PROBLEM DETAILS ::
Continue the article on how cannabinoids form, picking up right after its final sentence.

Terpenoids, Trichomes & Cannabinoids: Part 2: How they form

 

Written by Mike Steffes – Quest Dehumidifiers

 

Cannabinoid synthesis pathway

As mentioned previously, cannabinoids are produced via the joining of a terpene and a phenol component. The terpene is produced in the plastids, while the phenol is converted and stored for use within vacuoles. Cannabigerol (CBG) is the first cannabinoid in the cannabinoid synthesis pathway (biochemists call stepwise joining processes “pathways”). CBG then undergoes chemical change to form either cannabichromene (CBC), or cannabidiol (CBD). Slight additional chemical restructuring changes CBD into delta 9-tetrahydrocannabinol (THC).

 

The most common cannabinoid sequence (that everyone in the business should know)

CBD can be converted into THC, which naturally degrades (oxidizes) into CBN.

EXCERPTED RECORDS ::
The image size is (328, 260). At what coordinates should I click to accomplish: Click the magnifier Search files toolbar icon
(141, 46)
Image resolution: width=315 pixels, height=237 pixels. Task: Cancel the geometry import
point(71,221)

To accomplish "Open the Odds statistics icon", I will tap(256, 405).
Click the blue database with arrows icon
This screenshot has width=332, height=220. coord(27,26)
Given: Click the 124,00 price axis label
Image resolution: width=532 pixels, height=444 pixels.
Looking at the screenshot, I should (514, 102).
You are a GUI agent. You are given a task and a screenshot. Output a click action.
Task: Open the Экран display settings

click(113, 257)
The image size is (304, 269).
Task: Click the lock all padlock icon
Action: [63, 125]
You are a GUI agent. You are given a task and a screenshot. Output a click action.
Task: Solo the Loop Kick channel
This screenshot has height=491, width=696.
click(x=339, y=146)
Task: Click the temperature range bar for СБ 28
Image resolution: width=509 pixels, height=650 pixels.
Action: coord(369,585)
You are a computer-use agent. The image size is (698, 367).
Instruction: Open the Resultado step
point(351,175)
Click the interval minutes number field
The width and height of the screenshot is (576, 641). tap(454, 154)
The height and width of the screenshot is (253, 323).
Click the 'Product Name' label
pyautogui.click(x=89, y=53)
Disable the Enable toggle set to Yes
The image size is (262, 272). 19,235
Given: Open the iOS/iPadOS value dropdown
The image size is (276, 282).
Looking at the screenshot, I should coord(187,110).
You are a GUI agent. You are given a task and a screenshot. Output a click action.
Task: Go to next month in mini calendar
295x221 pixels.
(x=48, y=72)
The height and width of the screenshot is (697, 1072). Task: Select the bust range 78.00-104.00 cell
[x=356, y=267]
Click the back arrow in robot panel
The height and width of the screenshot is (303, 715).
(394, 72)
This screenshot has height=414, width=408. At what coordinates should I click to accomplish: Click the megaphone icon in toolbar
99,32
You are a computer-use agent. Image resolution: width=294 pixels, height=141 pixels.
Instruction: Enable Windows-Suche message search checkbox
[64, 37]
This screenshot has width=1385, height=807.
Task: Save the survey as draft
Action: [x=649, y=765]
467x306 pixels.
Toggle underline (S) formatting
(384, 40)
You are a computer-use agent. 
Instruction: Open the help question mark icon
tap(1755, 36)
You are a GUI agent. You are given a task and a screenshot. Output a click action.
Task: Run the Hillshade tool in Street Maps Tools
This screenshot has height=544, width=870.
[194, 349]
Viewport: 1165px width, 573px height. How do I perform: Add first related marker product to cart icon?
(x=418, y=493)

SOLVED PROBLEM ::
In words-

Cannabidiol can be converted into delta 9-tetrahydrocannabinol, which naturally degrades (oxidizes) into cannabinol.

http://www.hempreport.com/issues/17/malbody17.html

 

These two sections touch on the next level of detail (possibly useful during technical discussions.)

Plastids (source of terpenes)

Plastids are “sac-like” organelles, generally involved in either the manufacture or storage of various plant substances. They can be thought of as specialized factories within the cell. A mature plant leaf cell may contain 100-150 plastids. All plastids develop from proplastids, relatively simple, undifferentiated plastids. The 3 major named types are chloroplasts, chromoplasts, and leucoplasts.

Chloroplasts provide the machinery of photosynthesis that all plant life is based on. Chloroplasts contain the green-pigmented molecule chlorophyll. Etioplasts (non-pigmented, white plastids) develop in dark grown tissue; these convert to the normal green chloroplasts if light is restored.

Chromoplasts are common in flowers and fruits. They contain yellow, orange, and red fat-soluble pigments—the carotenoids (beta carotene, of carrots; and lycopene, of tomatoes, are examples). Chromoplasts convey information about ripeness, serve as attractants, or provide warnings.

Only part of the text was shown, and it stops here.